The Koran says Jesus is in heaven with God (Allah). Muslims recognize that no one can say for sure that Muhammad is there. Indeed one ritual prayer for many Muslims is that Allah would save Muhammad’s soul. The Koran says that Jesus will return in the last days to judge the earth. Jesus is called by twenty-three honorable titles including savior and Rahallah, the Spirit of Allah. The Koran mentions Jesus nearly a hundred times and Muhammad only four.

Muslims themselves have begun to wonder more about Jesus. If the Koran says all these things about Jesus, perhaps Jesus is a greater prophet than Muhammad. Often they begin to pray about this, and the Lord answers. When they can, they may try to get a hold of a Christian New Testament or Bible to learn more about Jesus.

Some have been turned off by radicalization that has taken place in Islam. Many places Islam was part of the culture but the land was either secularized or Islam was connected with folk religion. (That is the way President Obama explained his experience with Islam growing up in Indonesia.) In many places they cannot protest openly, but the intolerance, the treatment of women, the killing of other Muslims all have caused some Muslims to question their beliefs.

One documented change among Muslims who become Christian is the change in the way they treat women. In most places the women still wear head coverings and dress so they fit in culturally, but the men learn that they are supposed to love their wives. One Bible study leader told of when a dozen men who were recent converts got together for the first time to study the Bible. The first question they asked was what the Bible said about beating your wife. That alone resulted in a big change. (The Koran sanctions it; compare with Ephesians 5:28-29.)

It is also remarkable the number of Muslims who have had dreams about Jesus or other images or characters from the Bible. This often seems to be a sovereign work of God, perhaps in answer to prayers of Christians. I heard a testimony of one person who worked in a country that bordered on a closed Muslim land. Once they were told very clearly from the Holy Spirit that they were to bring a truckload of Bibles to that neighboring country. They made it past the border but were not sure where to go. They came across a tribal group whose leader told them that he was told in a dream that a truck would come bearing a book that would tell them about God.

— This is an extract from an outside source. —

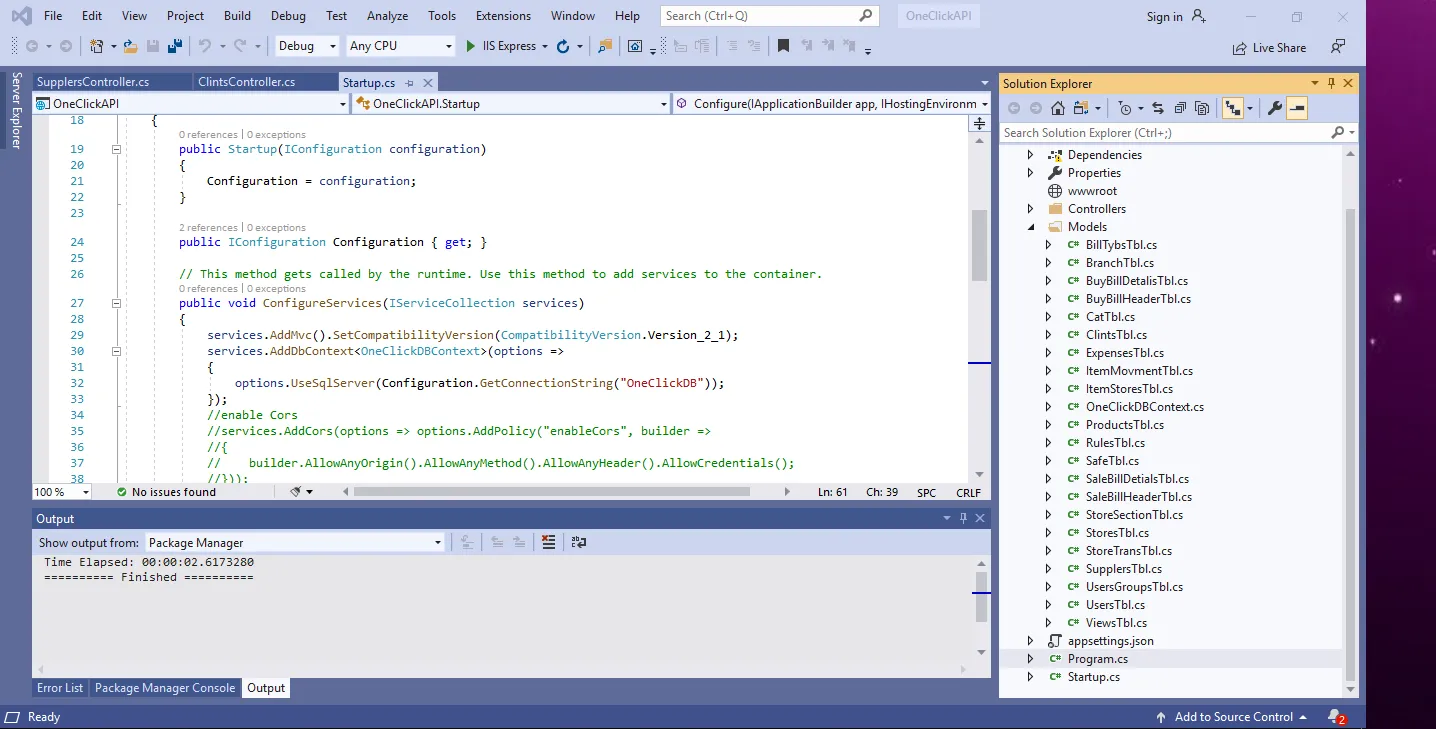
Task: Open Properties wrench icon in Solution Explorer
Action: (1274, 108)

A Wind in the House of Islam breaks up the Muslim world into nine “rooms” in the “House” of Islam. (The term House of Islam comes from an early Muslim jurist who said the world was divided into the House of Islam and the House of War.) This is wise, as each culture is different with different styles of Islam and different histories. A Wind in the House of Islam notes that there are changes taking place in each of the rooms.

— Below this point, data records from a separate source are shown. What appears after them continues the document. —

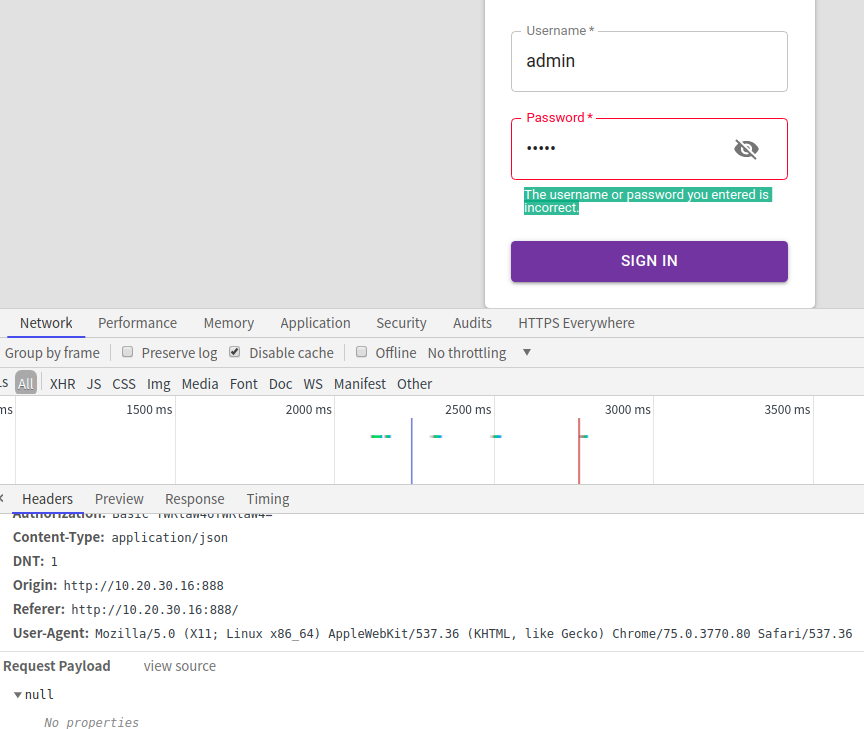Switch to the Performance tab

tap(137, 323)
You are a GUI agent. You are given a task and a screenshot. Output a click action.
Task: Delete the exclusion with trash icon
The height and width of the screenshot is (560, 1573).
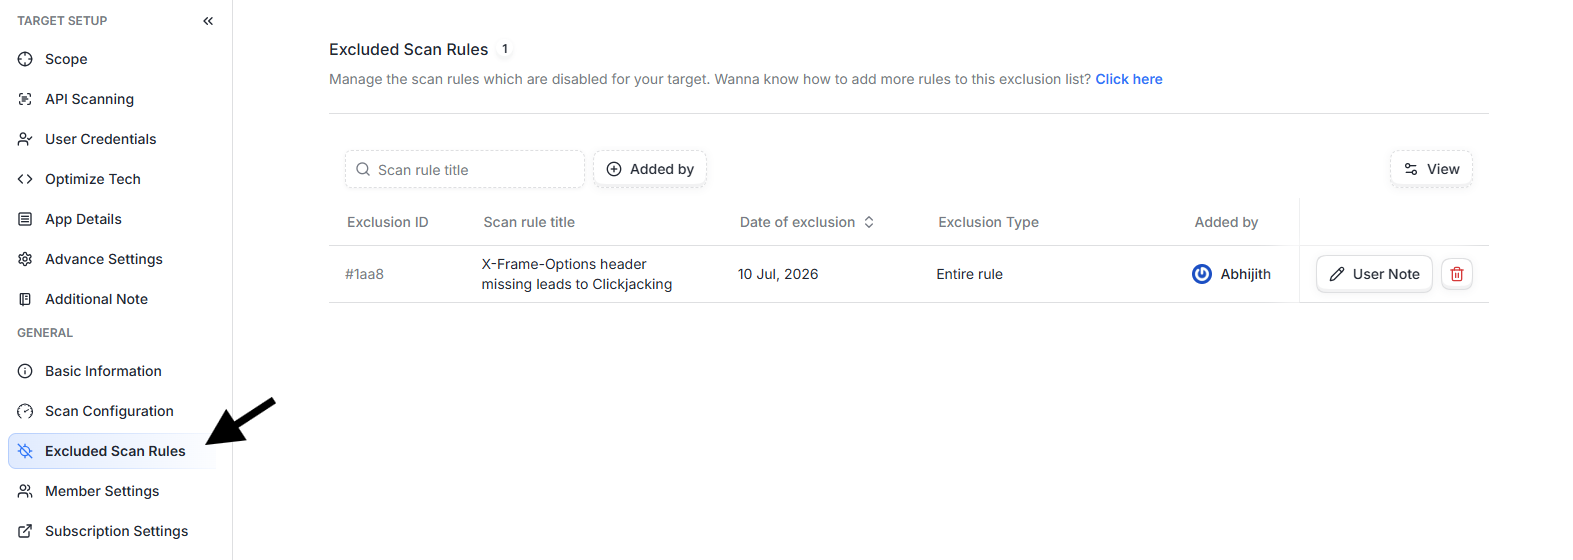tap(1457, 274)
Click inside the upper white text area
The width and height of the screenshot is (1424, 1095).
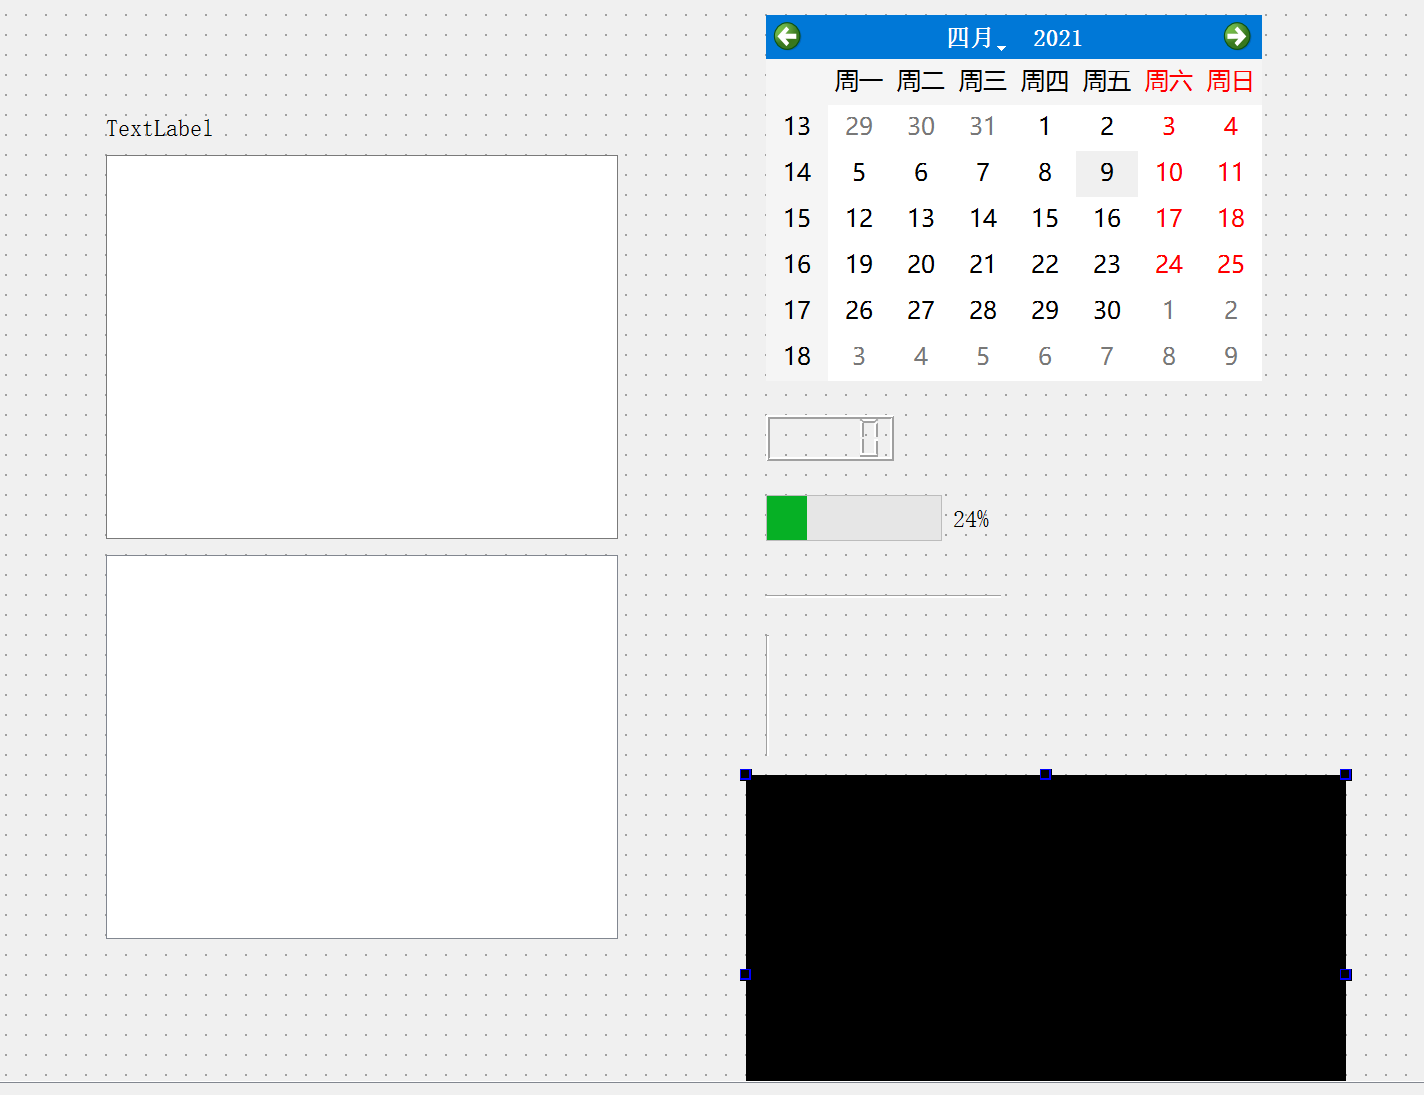pos(361,346)

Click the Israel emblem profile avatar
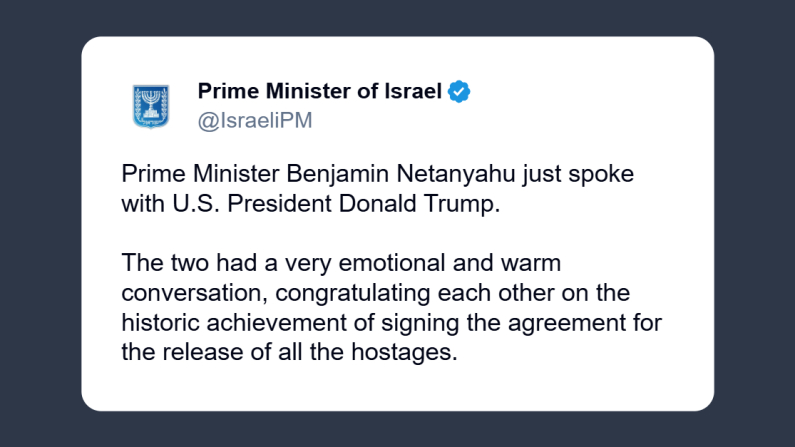coord(152,106)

One chapter is devoted to each of the nine rooms. The rooms are North Africa, West Africa, East Africa, the Arab World, Turkestan (Turkey and Central Asia), the Persian World, Western South Asia, Eastern South Asia, and Indo-Malaysia. Each chapter is exciting and encourages the reader to see what God is doing in these lands.

There can be serious consequences. Some of the people who were interviewed in the course of this study have been killed. The author and researchers he worked with were careful not to use their real names and not even name the country in some cases, but they were identified at some point as being Christians. One woman interviewed is still alive but was married off by her father to a strict Muslim family, so she is not even allowed to leave her house.

These people have counted the cost. Most have known what it was like to be submitted to a god. Now they are submitted to a God who loves them.

In the seventies there was a song that went “I’m not religious, I just love the Lord.” Many followers of Jesus in the Muslim world have a similar perspective. Often they do not consider themselves Christians because that word has cultural connotations. The name Boko Haram, for example, means something like Western education is forbidden or the West is sin. So one follower of Jesus in a Muslim land speaks for many by saying, “I do not want to be a Christian. I just want to follow Jesus.” (118)

You can’t say it much better than that.